Lula anuncia reação à taxação do aço de Trump: ‘Denunciaremos ou taxaremos produtos dos Estados Unidos’

Declaração ocorre após presidente dos EUA assinar memorando sobre tarifas recíprocas a países que impõem taxas de importação.

O presidente Luiz Inácio Lula da Silva declarou nesta sexta-feira que o Brasil tomará ações “comerciais” em resposta à decisão dos Estados Unidos de aplicar tarifas sobre o aço brasileiro. A manifestação do presidente ocorre logo após Donald Trump assinar um memorando que possibilita a imposição de tarifas recíprocas a países que cobram taxas sobre as importações de produtos americanos.

“Se houver taxação sobre o aço brasileiro, vamos agir comercialmente, seja denunciando na Organização Mundial do Comércio ou impondo tarifas sobre os produtos que importamos dos EUA”, afirmou Lula durante uma entrevista à Rádio Clube do Pará, referindo-se ao organismo internacional responsável pela regulação do comércio mundial.

Lula também destacou a postura dos EUA ao longo das últimas décadas em relação ao comércio global. Segundo ele, os Estados Unidos prometeram e impulsionaram o livre comércio por mais de 60 anos, incentivando outros países a seguir essa linha, especialmente após os anos 1980. “Empresas de todo o mundo, especialmente dos EUA e Europa, buscaram na China a exploração de uma mão de obra barata e um regime político rigoroso. No entanto, os chineses evoluíram e hoje possuem um nível de tecnologia superior ao dos outros países”, disse o presidente.

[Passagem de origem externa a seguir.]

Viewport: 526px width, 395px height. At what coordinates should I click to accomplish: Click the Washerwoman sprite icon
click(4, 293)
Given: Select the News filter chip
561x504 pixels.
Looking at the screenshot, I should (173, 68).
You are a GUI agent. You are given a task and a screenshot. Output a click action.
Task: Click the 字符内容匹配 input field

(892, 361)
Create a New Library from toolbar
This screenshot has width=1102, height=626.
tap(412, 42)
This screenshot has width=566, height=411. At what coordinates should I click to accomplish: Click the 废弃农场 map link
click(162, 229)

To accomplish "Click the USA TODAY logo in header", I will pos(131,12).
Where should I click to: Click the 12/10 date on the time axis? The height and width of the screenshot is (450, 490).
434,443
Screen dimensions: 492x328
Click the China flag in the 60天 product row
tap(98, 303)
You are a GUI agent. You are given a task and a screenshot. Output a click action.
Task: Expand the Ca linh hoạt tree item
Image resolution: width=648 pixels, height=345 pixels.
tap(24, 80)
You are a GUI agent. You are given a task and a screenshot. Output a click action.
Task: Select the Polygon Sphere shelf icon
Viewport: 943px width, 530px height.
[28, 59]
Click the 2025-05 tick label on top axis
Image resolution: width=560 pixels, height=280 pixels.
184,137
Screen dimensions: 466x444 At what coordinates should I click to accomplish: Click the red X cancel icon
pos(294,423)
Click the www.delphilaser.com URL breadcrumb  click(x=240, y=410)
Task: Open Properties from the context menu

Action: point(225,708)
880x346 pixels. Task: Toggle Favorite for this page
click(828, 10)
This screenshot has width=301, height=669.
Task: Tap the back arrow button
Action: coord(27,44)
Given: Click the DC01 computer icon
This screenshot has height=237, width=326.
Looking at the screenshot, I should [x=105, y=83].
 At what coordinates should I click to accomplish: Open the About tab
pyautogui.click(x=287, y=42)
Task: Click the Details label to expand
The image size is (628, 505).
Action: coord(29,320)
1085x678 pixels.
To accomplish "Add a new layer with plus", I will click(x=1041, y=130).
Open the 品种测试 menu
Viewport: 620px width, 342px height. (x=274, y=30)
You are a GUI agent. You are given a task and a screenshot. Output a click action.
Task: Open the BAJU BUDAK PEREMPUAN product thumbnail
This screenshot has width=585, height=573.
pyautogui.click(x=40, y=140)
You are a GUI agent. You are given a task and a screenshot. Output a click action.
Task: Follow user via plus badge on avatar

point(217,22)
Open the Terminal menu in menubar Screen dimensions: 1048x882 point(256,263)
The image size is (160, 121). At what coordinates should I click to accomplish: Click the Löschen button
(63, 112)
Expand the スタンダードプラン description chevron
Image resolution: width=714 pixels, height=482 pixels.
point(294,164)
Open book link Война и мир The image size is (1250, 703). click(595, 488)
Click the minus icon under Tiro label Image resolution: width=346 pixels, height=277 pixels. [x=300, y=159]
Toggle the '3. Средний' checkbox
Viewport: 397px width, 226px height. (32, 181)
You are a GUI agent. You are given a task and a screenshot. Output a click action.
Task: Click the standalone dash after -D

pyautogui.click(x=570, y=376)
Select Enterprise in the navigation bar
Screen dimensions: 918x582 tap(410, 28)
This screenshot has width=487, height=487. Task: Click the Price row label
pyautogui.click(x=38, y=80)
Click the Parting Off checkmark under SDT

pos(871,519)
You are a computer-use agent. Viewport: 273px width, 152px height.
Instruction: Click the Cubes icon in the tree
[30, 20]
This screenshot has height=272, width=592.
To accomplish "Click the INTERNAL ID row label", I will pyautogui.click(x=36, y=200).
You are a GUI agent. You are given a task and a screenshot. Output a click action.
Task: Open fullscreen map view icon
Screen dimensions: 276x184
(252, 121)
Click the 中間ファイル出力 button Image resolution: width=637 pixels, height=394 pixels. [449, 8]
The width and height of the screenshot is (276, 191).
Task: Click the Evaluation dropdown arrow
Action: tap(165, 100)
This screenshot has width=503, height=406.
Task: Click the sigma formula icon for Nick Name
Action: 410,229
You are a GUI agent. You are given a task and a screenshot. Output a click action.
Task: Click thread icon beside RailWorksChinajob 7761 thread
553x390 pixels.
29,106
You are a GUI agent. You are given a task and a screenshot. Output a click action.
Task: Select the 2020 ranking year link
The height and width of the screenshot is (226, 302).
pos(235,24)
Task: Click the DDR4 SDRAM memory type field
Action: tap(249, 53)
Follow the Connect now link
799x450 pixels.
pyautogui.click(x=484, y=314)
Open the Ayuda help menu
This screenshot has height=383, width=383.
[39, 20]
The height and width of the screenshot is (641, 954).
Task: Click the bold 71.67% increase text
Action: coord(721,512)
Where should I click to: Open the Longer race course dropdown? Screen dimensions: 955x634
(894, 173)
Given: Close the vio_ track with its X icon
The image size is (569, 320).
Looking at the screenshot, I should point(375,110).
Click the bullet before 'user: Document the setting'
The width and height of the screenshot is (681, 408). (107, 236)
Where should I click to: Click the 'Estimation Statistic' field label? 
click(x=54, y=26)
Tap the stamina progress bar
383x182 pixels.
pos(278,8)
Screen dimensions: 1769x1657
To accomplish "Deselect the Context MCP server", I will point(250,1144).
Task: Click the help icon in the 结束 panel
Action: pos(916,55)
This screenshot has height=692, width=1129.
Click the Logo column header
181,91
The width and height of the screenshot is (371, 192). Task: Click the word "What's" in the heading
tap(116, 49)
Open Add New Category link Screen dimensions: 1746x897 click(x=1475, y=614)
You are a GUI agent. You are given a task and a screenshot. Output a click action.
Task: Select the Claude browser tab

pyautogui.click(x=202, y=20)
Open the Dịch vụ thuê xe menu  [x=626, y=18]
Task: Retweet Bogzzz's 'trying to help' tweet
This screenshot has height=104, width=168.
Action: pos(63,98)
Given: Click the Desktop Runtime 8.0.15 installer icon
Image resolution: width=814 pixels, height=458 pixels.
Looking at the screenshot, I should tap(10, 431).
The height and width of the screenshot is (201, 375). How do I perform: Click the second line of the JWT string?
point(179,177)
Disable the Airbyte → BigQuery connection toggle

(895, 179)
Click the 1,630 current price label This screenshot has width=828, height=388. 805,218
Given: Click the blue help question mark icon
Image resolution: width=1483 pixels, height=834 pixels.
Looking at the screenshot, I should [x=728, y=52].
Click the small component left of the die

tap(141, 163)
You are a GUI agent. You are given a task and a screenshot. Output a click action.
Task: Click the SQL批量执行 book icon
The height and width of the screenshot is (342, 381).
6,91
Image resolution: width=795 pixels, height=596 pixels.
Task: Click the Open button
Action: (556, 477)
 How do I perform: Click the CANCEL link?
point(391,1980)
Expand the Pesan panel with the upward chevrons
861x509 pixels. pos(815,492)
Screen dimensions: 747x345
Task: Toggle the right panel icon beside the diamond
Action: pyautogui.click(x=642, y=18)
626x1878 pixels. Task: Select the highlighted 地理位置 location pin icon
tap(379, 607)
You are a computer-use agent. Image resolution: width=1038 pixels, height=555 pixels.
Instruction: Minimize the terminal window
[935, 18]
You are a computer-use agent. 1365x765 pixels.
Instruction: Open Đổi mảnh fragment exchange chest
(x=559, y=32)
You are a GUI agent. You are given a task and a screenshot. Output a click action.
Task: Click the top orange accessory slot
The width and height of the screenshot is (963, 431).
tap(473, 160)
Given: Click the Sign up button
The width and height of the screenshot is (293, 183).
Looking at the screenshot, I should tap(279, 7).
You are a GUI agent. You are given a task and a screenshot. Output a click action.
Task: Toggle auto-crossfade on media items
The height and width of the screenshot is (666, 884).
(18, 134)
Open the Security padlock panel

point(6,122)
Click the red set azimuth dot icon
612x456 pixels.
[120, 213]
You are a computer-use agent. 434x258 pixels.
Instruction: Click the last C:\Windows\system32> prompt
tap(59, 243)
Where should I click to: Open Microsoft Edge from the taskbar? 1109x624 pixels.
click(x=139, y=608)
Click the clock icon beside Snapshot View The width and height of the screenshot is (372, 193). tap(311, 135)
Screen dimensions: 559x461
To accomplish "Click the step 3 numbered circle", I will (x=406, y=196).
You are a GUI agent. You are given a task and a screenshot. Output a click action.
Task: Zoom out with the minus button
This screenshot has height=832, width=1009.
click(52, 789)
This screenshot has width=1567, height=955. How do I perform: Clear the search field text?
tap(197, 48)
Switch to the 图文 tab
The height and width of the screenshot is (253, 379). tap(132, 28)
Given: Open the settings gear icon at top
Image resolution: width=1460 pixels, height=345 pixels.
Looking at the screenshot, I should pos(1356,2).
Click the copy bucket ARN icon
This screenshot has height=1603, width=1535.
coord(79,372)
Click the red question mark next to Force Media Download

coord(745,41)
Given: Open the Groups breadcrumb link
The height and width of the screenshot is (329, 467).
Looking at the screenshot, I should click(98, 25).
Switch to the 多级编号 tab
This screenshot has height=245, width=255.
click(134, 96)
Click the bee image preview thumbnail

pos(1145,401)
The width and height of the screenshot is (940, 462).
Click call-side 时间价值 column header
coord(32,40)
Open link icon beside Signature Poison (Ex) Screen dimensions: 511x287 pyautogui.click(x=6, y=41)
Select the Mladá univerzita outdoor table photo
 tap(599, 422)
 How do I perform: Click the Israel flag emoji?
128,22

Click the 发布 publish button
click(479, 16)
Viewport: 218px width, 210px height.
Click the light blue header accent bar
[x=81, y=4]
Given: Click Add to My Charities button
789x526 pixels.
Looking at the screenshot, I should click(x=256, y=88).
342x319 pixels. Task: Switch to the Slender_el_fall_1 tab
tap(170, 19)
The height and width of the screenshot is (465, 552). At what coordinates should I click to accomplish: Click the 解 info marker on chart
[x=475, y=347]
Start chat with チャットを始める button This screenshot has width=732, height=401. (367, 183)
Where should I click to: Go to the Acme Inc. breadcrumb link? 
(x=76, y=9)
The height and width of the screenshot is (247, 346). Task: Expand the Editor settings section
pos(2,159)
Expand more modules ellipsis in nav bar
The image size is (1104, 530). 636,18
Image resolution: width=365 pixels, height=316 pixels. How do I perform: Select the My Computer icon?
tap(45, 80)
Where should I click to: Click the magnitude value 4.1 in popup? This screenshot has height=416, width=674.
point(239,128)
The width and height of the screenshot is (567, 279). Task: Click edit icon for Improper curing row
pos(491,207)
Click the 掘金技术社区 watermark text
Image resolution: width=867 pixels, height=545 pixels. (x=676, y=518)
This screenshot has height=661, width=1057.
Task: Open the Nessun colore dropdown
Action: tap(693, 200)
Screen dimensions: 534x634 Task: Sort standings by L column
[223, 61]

O chefe de Estado também abordou a relação com o presidente dos EUA, Donald Trump, com quem ainda não teve qualquer comunicação desde a posse dele em 20 de janeiro. “Ainda não conversei com Trump, e ele também não entrou em contato comigo. A relação é entre os governos do Brasil e dos EUA. Consideramos os Estados Unidos um parceiro vital, e esperamos que os EUA reconheçam a importância do Brasil”, completou.

Embora o memorando sobre as tarifas tenha sido assinado, a implementação das medidas ainda está pendente. Um representante da Casa Branca informou que a decisão de adiar a aplicação das tarifas foi tomada para permitir que os países tenham tempo para negociar novos acordos comerciais com os Estados Unidos.

O memorando de Trump determina que seus assessores avaliem as práticas comerciais dos países, com o objetivo de definir quais tarifas recíprocas serão impostas. A medida gerou preocupações sobre uma possível escalada de uma guerra comercial em nível global.

Trump reconheceu que “os preços podem aumentar” nos EUA como consequência das tarifas, e a decisão indica que a análise das práticas comerciais não se limitará apenas às tarifas impostas sobre os produtos americanos. O governo dos EUA também levará em conta impostos sobre produtos estrangeiros, subsídios a indústrias nacionais, políticas cambiais e outras medidas consideradas injustas, que, segundo Trump, justificariam a retaliação.

A ordem assinada por Trump orienta o Departamento de Comércio dos EUA a realizar estudos para determinar as tarifas específicas que serão aplicadas a cada país. O processo de análise pode durar semanas ou até meses. O indicado por Trump para chefiar o Departamento de Comércio, Howard Lutnick, afirmou que todos os estudos deverão ser concluídos até 1º de abril, após o que o presidente poderá agir.

“Se algum país nos impuser tarifas ou impostos, responderemos com o mesmo nível de taxação”, declarou Trump, acrescentando que “os aliados dos EUA, muitas vezes, são mais duros comercialmente do que nossos próprios inimigos”.